§ **ЗАДАНИЕ A**
Соберите из записей ниже все строки, в которых встречается слово «heart».

Жизнь Бунина. Лишь слову жизнь дана… — страница 69 из 93

Можно предположить все-таки, что в своих письмах к Бунину Толстой чего-то недоговаривает – и чего-то очень важного. А может быть, лучше сказать, что в нем совмещается несовместимое? Ведь способен же он был почти в одно и то же время желать победы мятежникам в Кронштадте (что подробно зафиксировано в дневниках В. Н. Муромцевой-Буниной) и – даже раньше – в феврале 1920 года писать своему близкому приятелю А. С. Ященко нечто уже определенно «сменовеховское» – до сменовеховцев – о России, и России новой:

«Когда началась катастрофа на юге, я приготовился к тому, чтобы самому себя утешать, найти в совершающемся хоть каплю хорошего. Но оказалось, и это было для самого себя удивительно, что утешать не только не пришлось, а точнее, помимо сознания я понял, что совершается грандиозное – Россия снова становится грозной и сильной. Я сравниваю 1917 и 1920, и кривая государственной мощи от нуля идет сильно вверх. Конечно, в России сейчас очень несладко и даже гнусно, но, думаю, мы достаточно вкусно поели, крепко поспали, славно побздели и увидели, к чему это привело. Приходится жить, применяясь к очень непривычной и неудобной обстановке, когда создаются государства, вырастают и формируются народы, когда дремлющая колесница истории вдруг начинает настегивать лошадей, и поди поспевай за ней малой рысью. Но хорошо только одно, что сейчас мы все уже миновали время чистого разрушения (не бессмысленного только в высоком плане) и входим в разрушительно-созидательный период истории. Доживем и до созидательного».

§ **ЗАДАНИЕ B**
Кому, согласно выбранному фрагменту, Толстой писал в феврале 1920 года о новой России?

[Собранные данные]
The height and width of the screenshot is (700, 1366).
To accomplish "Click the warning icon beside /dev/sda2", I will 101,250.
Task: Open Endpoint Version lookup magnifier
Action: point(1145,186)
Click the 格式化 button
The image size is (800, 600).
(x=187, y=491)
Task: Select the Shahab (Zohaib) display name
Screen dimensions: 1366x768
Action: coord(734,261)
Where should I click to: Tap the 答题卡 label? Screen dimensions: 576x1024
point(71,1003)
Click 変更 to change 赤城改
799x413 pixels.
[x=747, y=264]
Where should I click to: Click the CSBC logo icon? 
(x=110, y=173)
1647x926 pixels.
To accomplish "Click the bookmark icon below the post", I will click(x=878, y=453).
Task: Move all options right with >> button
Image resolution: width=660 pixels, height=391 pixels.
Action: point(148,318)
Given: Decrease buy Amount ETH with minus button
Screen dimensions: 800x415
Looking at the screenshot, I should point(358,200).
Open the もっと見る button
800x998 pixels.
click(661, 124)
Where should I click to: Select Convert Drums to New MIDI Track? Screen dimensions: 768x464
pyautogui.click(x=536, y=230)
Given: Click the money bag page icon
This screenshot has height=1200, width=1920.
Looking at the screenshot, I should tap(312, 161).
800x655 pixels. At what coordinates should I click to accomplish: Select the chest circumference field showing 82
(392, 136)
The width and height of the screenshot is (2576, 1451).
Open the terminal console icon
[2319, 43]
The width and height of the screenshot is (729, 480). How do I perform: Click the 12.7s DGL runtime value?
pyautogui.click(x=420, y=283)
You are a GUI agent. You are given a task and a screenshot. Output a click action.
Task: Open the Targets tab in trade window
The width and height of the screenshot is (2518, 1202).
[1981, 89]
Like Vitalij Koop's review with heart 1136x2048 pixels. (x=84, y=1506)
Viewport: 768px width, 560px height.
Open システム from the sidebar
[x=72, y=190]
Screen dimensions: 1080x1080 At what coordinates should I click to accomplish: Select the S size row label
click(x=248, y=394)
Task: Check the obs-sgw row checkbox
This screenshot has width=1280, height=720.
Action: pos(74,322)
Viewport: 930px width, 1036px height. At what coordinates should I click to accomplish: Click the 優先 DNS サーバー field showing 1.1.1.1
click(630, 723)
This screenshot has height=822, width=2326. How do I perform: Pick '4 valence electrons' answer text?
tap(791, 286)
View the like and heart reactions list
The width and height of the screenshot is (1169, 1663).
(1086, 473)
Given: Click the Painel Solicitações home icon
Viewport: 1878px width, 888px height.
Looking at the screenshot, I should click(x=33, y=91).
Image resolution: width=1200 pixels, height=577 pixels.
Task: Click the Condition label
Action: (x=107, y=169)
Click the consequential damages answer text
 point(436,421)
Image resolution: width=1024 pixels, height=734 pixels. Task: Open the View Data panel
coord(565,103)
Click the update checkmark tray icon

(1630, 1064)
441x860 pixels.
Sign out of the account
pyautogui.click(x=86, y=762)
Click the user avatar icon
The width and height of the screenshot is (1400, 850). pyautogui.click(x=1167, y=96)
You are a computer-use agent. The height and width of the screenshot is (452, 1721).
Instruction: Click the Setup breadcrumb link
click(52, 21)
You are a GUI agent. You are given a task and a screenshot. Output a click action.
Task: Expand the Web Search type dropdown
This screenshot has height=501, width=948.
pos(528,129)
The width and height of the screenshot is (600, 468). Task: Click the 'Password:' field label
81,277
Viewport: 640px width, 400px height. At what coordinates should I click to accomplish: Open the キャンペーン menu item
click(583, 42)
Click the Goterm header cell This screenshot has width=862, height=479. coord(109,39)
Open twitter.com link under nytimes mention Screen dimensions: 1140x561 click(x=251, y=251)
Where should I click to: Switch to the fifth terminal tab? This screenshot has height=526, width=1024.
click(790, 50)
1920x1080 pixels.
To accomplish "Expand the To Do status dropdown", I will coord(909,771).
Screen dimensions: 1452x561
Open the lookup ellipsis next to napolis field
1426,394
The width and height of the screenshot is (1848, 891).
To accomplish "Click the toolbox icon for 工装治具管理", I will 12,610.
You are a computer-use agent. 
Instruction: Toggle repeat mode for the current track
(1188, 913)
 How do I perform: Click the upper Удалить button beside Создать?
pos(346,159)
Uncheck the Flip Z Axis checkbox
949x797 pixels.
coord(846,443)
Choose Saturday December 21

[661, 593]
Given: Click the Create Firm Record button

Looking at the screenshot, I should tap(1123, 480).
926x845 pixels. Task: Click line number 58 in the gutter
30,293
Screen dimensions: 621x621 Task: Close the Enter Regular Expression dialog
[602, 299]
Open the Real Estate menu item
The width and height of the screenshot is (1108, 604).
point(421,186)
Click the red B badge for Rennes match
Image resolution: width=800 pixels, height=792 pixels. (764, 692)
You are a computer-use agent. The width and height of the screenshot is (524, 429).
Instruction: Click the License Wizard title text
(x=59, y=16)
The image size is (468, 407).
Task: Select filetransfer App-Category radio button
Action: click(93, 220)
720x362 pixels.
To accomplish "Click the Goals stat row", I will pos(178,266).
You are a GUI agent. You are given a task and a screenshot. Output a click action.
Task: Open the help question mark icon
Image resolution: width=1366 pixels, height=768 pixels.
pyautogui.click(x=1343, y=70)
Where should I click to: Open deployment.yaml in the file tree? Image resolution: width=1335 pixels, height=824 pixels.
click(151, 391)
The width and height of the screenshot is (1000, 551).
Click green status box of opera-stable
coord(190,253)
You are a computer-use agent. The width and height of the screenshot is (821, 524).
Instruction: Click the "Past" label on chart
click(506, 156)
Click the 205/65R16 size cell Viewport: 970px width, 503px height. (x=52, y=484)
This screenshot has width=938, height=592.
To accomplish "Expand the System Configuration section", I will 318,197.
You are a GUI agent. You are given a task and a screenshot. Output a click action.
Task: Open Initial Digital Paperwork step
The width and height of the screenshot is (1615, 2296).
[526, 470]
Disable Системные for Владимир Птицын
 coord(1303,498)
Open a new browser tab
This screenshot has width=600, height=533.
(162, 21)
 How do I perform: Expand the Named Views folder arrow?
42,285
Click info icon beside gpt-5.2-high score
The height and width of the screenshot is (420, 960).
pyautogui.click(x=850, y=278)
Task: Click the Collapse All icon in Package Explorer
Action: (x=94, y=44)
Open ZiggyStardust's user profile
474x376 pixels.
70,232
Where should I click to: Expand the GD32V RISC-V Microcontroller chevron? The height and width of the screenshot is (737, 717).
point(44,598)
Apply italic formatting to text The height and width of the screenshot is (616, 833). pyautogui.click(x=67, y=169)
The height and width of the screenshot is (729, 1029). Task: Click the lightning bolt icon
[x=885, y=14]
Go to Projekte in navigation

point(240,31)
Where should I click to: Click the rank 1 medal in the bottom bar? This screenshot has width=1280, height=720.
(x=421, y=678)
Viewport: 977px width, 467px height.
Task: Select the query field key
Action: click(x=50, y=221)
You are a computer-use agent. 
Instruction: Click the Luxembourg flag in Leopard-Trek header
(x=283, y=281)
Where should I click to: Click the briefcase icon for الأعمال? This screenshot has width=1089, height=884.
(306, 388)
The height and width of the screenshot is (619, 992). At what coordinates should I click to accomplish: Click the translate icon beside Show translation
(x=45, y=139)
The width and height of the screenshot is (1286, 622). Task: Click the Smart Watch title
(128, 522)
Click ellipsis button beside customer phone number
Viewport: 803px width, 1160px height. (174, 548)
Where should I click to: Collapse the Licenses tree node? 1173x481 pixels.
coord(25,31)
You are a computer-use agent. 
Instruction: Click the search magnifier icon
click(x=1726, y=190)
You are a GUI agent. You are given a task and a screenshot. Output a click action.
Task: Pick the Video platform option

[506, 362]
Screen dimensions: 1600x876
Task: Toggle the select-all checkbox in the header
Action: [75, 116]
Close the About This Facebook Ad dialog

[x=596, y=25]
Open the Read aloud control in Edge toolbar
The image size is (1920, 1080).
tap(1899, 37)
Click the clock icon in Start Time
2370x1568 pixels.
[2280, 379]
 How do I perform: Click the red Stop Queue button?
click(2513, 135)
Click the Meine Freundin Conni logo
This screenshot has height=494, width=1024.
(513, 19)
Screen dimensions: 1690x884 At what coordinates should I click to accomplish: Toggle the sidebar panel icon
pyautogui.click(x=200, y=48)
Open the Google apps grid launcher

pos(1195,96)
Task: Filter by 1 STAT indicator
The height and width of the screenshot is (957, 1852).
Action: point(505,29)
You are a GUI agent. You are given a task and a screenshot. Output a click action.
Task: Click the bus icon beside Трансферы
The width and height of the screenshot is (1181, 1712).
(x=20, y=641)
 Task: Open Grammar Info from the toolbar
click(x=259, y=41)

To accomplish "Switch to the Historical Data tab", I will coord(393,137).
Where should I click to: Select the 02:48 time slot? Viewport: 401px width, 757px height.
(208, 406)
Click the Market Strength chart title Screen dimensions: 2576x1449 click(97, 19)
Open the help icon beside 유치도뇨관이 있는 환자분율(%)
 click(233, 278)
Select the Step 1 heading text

§ **РЕЗУЛЬТАТ ВЫПОЛНЕНИЯ A**
Like Vitalij Koop's review with heart 1136x2048 pixels. (x=84, y=1506)
View the like and heart reactions list

§ **РЕЗУЛЬТАТ ВЫПОЛНЕНИЯ B**
Своему близкому приятелю А. С. Ященко.